- _WORK INSTRUCTIONS_: With the pictures omitted, output word for word the lines from the one containing "Where should I" through the end of the records.

Entries taken from a collection:
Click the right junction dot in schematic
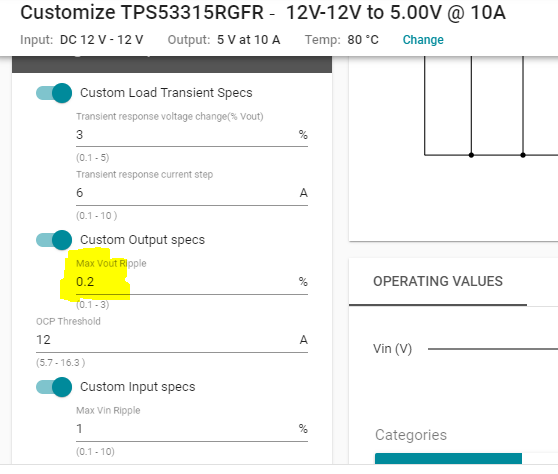This screenshot has height=474, width=558. click(x=523, y=155)
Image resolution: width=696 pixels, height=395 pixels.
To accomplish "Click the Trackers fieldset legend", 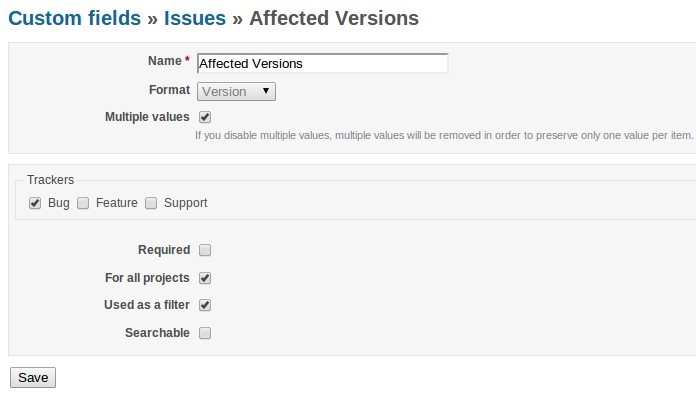I will [50, 180].

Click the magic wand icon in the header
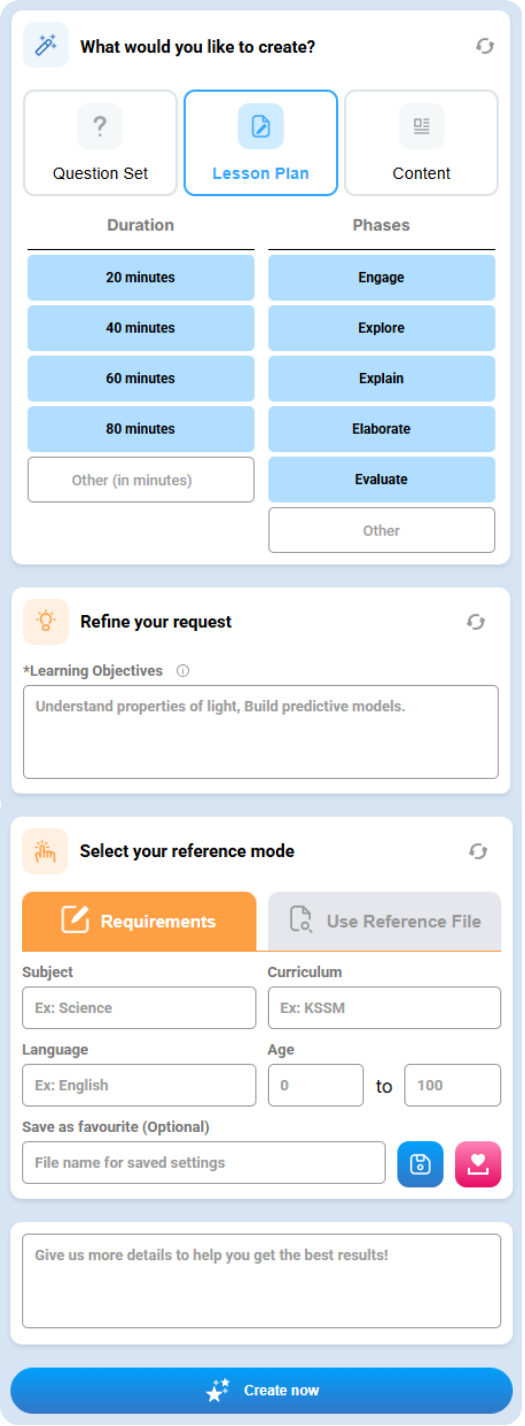46,45
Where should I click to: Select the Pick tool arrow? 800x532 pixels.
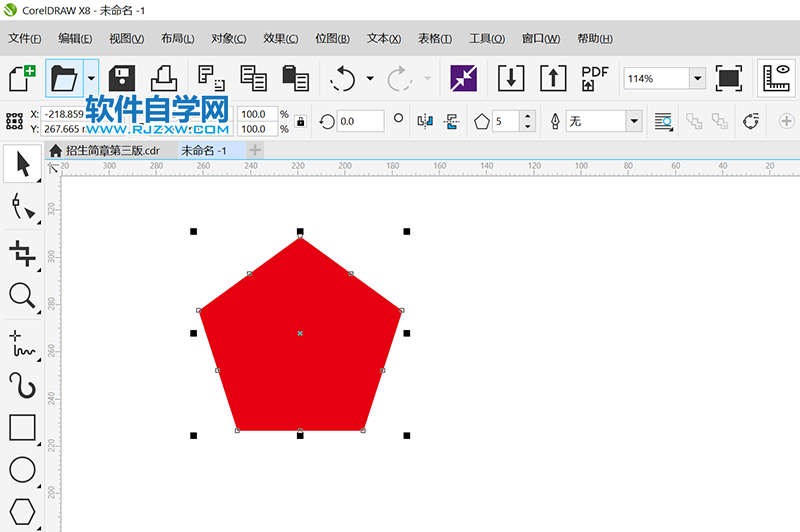pos(21,164)
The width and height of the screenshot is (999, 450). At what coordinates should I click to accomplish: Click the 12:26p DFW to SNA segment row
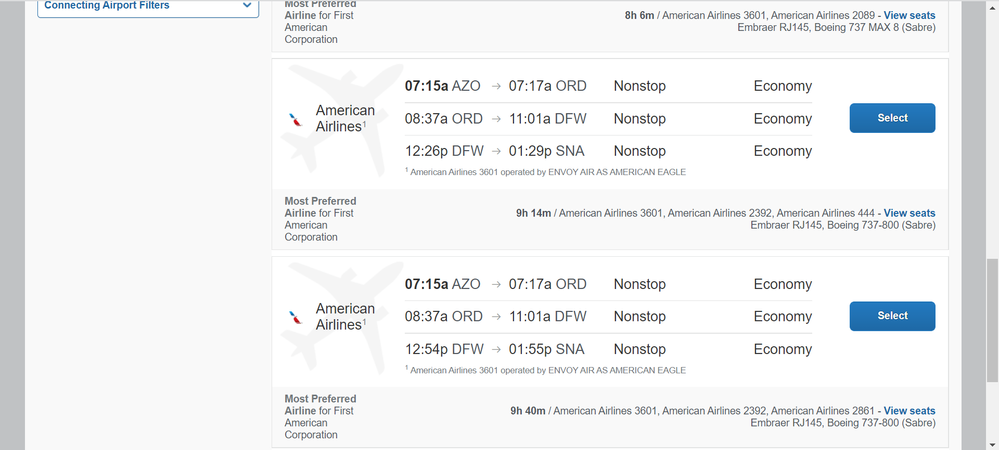(608, 151)
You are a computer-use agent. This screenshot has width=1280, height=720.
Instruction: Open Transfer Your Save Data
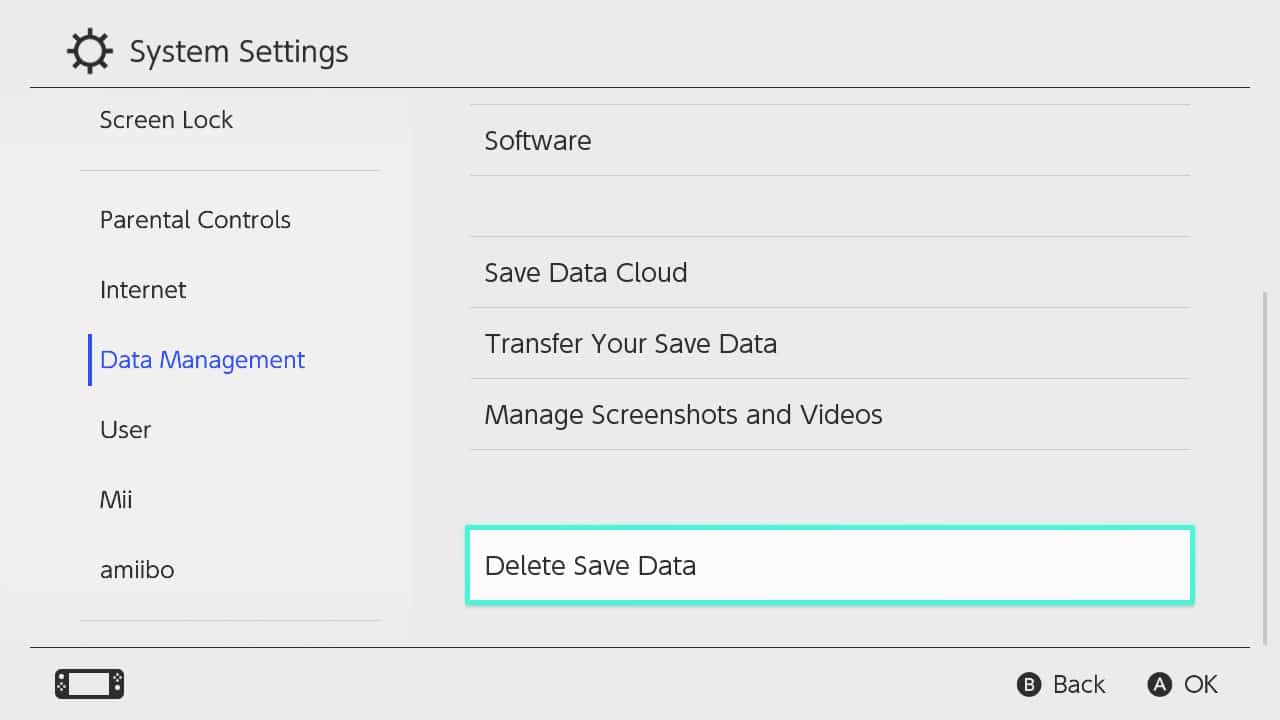click(x=830, y=343)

- _ANSWER TO THE PROBLEM_:
Where should I click to: Select the Pick tool arrow? 800x532 pixels.
pos(21,164)
The width and height of the screenshot is (999, 450). At what coordinates should I click to accomplish: Click the 12:26p DFW to SNA segment row
(608, 151)
You are a computer-use agent. This screenshot has width=1280, height=720.
Instruction: Open Transfer Your Save Data
click(x=830, y=343)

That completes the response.